Turkish court sentences Cumhuriyet journalist to two years in jail
ISTANBUL
A Turkish court sentenced a daily Cumhuriyet reporter to more than two years in jail on July 19 over charges of making people potential targets for militant groups through her reporting, the paper said.
The case was triggered by an article written by Canan Coşkun last September about prosecutors’ questioning detained lawyers for two hunger-striking teachers allegedly linked to the far-leftist Revolutionary People’s Liberation Army-Front (DHKP-C) militant group, viewed as a terror network by Turkey.
The court found out that Coşkun, who covered Istanbul courts as her beat, made “people involved in the fight against terrorism a target,” Cumhuriyet said.

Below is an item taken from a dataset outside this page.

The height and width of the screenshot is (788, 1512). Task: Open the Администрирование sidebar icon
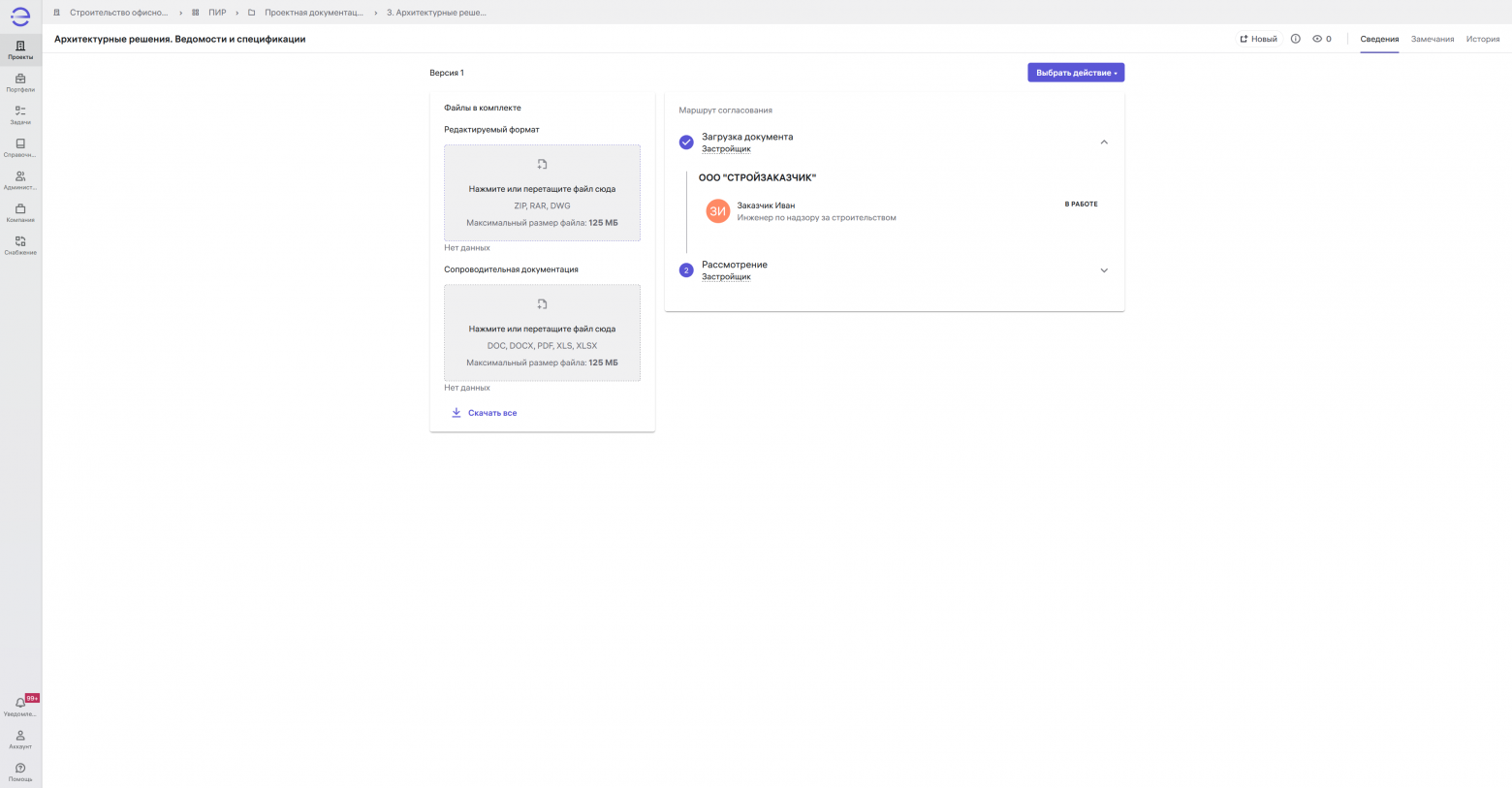(x=20, y=180)
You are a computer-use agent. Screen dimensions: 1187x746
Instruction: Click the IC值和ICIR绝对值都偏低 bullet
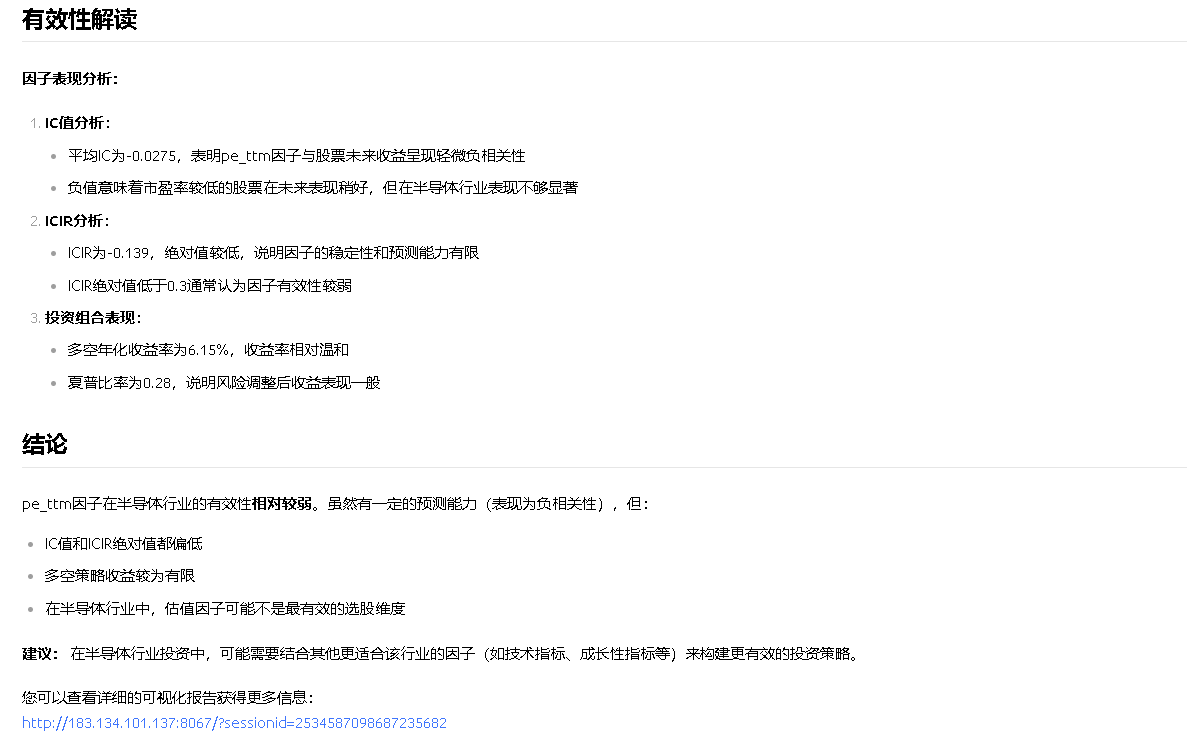click(x=123, y=544)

A lawyer for Coşkun told the court the naming of a prosecutor in that article did not amount to making that person a target and denied the charges against her, rights group Amnesty International reported on Twitter.
“Another punishment for press freedom,” main opposition Republican People’s Party (CHP) lawmaker Sezgin Tanrıkulu, who attended the hearing, wrote on Twitter.
“Writing a story and being a journalist is sufficient for a court to take a ‘negative view,’” said Tanrıkulu.
In April, a Turkish court sentenced 14 Cumhuriyet staffers to jail on charges of terrorism and supporting the network of Fethullah Gülen, a U.S.-based cleric blamed for organizing an attempted coup on July 15, 2016.
Since the attempted putsch, more than 120 journalists have been detained and more than 180 media outlets have closed on suspicion of links to the Fethullahist Terrorist Organization (FETÖ).
Free speech advocacy group Reporters Without Borders in April ranked Turkey 157 out of 180 countries in its annual report on global press freedom and estimated about 90 percent of Turkey’s newspaper coverage is pro-government.